→ Exercise objective
Retype everything in the data below from the line containing "Task: Open 显示设置(D) from menu" down to the line containing "pos(287,82)", including both of those lines.

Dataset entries
╔══
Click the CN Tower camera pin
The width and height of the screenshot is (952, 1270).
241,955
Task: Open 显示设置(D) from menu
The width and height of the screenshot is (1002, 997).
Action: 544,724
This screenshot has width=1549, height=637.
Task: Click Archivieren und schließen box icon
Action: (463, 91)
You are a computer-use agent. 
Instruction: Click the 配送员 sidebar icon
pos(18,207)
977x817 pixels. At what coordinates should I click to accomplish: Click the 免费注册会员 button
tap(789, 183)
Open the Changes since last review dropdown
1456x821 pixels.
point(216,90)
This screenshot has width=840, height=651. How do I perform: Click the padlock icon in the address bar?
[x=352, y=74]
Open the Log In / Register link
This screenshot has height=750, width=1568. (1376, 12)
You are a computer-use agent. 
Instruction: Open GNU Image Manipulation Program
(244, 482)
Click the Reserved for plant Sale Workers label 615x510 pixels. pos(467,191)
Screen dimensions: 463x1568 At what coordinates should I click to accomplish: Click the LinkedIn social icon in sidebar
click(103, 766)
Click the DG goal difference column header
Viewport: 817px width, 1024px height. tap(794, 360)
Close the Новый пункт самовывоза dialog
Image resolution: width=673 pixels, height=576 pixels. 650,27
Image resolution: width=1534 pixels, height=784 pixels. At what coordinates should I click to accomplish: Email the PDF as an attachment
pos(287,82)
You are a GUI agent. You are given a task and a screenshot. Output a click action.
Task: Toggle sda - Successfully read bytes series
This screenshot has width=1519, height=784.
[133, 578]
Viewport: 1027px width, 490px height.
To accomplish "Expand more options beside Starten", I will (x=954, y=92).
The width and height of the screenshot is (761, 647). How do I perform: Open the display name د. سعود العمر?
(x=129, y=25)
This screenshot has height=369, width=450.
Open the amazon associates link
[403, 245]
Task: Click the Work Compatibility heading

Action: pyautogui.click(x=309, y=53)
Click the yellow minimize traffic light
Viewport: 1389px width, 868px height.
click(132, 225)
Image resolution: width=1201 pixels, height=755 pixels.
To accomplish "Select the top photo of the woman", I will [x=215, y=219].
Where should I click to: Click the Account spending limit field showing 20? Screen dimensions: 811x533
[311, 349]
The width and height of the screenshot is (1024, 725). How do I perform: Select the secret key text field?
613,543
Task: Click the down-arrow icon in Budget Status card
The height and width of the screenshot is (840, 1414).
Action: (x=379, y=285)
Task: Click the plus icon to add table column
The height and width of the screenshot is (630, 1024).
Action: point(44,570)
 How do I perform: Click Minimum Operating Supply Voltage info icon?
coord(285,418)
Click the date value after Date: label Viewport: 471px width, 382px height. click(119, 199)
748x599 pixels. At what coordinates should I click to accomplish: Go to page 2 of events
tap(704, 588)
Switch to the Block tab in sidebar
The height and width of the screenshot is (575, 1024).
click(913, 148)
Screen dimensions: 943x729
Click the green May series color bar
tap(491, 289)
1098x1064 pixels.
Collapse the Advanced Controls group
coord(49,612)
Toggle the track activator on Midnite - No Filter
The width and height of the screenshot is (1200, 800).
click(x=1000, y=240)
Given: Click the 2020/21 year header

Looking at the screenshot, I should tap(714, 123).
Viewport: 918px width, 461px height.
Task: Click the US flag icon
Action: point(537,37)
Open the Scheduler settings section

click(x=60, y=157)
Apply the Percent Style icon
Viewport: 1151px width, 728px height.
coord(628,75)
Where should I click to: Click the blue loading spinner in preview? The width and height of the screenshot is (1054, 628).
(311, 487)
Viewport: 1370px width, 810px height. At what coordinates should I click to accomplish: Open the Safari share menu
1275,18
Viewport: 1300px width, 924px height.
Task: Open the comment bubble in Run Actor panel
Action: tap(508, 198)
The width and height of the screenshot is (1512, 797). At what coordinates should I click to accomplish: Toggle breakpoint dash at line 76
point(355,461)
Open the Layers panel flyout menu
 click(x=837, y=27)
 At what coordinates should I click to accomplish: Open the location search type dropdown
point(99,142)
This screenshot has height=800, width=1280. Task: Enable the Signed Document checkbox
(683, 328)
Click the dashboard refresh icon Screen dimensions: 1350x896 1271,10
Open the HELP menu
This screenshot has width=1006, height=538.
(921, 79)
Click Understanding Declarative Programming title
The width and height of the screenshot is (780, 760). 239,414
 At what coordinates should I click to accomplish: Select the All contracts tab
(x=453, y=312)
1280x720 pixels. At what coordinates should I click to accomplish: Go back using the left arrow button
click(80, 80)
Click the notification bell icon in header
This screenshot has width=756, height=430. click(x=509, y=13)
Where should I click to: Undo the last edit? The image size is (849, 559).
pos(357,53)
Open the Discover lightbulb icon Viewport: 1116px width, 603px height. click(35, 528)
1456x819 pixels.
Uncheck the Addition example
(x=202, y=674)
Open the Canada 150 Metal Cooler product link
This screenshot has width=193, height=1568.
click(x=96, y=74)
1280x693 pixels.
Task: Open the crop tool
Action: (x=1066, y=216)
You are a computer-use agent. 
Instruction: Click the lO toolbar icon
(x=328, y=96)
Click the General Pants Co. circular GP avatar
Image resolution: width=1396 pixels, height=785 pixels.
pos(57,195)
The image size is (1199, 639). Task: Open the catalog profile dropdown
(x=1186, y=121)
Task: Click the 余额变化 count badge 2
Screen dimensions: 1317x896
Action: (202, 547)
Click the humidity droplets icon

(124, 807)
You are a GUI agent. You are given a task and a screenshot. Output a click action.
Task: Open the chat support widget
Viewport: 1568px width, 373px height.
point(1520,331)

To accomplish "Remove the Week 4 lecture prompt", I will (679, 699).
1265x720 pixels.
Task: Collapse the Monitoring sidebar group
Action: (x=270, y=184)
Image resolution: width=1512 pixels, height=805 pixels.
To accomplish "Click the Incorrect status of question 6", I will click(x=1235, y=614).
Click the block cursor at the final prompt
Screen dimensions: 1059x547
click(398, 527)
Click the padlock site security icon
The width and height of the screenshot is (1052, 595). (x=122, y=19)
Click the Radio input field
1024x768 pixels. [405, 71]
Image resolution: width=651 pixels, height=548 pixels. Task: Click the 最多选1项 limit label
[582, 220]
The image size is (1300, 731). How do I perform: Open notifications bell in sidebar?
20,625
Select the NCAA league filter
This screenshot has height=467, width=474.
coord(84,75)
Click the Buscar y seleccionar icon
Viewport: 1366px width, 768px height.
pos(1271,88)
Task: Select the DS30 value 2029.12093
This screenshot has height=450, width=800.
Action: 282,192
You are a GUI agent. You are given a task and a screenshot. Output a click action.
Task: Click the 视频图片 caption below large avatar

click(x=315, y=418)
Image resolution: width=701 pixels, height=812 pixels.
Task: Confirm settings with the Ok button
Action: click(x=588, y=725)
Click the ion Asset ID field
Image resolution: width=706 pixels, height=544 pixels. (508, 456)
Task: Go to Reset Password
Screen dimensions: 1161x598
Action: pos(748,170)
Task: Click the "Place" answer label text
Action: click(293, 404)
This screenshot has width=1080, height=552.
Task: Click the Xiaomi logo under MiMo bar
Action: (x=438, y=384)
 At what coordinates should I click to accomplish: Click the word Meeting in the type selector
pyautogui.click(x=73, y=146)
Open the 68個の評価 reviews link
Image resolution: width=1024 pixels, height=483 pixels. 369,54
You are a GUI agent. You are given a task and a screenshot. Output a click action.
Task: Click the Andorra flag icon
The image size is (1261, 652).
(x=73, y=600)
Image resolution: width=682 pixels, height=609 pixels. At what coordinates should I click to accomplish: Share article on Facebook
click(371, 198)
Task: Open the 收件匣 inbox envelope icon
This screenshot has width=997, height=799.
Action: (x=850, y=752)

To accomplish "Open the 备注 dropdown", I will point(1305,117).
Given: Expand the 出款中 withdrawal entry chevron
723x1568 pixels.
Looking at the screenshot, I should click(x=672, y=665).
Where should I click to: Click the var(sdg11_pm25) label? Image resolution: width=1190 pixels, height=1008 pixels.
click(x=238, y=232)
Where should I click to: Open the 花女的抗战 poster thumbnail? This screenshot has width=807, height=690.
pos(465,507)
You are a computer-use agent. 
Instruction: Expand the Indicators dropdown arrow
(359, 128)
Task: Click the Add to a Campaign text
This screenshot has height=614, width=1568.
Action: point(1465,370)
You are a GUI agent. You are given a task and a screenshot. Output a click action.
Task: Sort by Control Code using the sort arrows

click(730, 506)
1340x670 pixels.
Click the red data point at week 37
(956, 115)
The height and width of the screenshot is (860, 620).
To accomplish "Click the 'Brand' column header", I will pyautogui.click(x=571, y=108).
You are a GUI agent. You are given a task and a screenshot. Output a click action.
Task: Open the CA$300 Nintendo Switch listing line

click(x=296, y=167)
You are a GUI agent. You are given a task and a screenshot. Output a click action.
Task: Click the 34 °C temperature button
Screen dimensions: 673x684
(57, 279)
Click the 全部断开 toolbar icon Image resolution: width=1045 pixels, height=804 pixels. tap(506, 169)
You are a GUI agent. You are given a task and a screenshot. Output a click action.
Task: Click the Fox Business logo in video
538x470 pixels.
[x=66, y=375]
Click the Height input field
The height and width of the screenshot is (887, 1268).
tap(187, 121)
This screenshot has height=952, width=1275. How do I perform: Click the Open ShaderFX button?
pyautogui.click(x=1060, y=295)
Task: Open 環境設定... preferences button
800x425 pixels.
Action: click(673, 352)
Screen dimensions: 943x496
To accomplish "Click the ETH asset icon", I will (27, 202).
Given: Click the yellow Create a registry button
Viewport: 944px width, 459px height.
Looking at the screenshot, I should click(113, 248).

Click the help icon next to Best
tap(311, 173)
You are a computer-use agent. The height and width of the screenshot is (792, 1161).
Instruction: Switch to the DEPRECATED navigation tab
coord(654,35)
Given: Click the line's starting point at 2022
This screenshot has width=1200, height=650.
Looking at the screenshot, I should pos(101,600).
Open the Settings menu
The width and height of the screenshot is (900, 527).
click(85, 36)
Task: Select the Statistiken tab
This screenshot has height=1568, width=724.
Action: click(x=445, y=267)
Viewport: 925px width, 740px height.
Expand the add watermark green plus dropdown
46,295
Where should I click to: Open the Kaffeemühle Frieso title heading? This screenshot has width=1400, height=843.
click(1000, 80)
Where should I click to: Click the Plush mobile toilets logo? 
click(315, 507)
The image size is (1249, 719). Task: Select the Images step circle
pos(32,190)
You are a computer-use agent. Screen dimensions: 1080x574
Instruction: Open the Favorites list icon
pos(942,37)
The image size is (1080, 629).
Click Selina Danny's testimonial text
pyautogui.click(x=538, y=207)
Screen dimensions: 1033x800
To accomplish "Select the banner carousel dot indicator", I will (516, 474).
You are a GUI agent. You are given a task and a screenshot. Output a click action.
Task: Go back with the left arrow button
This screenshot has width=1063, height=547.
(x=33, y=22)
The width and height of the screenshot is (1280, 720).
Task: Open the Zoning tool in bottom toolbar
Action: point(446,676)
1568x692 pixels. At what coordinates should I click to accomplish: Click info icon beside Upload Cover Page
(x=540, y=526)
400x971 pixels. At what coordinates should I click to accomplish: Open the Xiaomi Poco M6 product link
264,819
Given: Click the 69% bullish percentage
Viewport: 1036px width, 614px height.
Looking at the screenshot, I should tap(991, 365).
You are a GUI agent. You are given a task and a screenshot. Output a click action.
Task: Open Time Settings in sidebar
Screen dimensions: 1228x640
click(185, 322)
╚══
→ Task result
Task: Open 显示设置(D) from menu
The width and height of the screenshot is (1002, 997).
Action: 544,724
This screenshot has width=1549, height=637.
Task: Click Archivieren und schließen box icon
Action: (463, 91)
You are a computer-use agent. 
Instruction: Click the 配送员 sidebar icon
pos(18,207)
977x817 pixels. At what coordinates should I click to accomplish: Click the 免费注册会员 button
tap(789, 183)
Open the Changes since last review dropdown
1456x821 pixels.
point(216,90)
This screenshot has width=840, height=651. How do I perform: Click the padlock icon in the address bar?
[x=352, y=74]
Open the Log In / Register link
This screenshot has height=750, width=1568. (1376, 12)
You are a computer-use agent. 
Instruction: Open GNU Image Manipulation Program
(244, 482)
Click the Reserved for plant Sale Workers label 615x510 pixels. pos(467,191)
Screen dimensions: 463x1568 At what coordinates should I click to accomplish: Click the LinkedIn social icon in sidebar
click(103, 766)
Click the DG goal difference column header
Viewport: 817px width, 1024px height. tap(794, 360)
Close the Новый пункт самовывоза dialog
Image resolution: width=673 pixels, height=576 pixels. 650,27
Image resolution: width=1534 pixels, height=784 pixels. At what coordinates should I click to accomplish: Email the PDF as an attachment
pos(287,82)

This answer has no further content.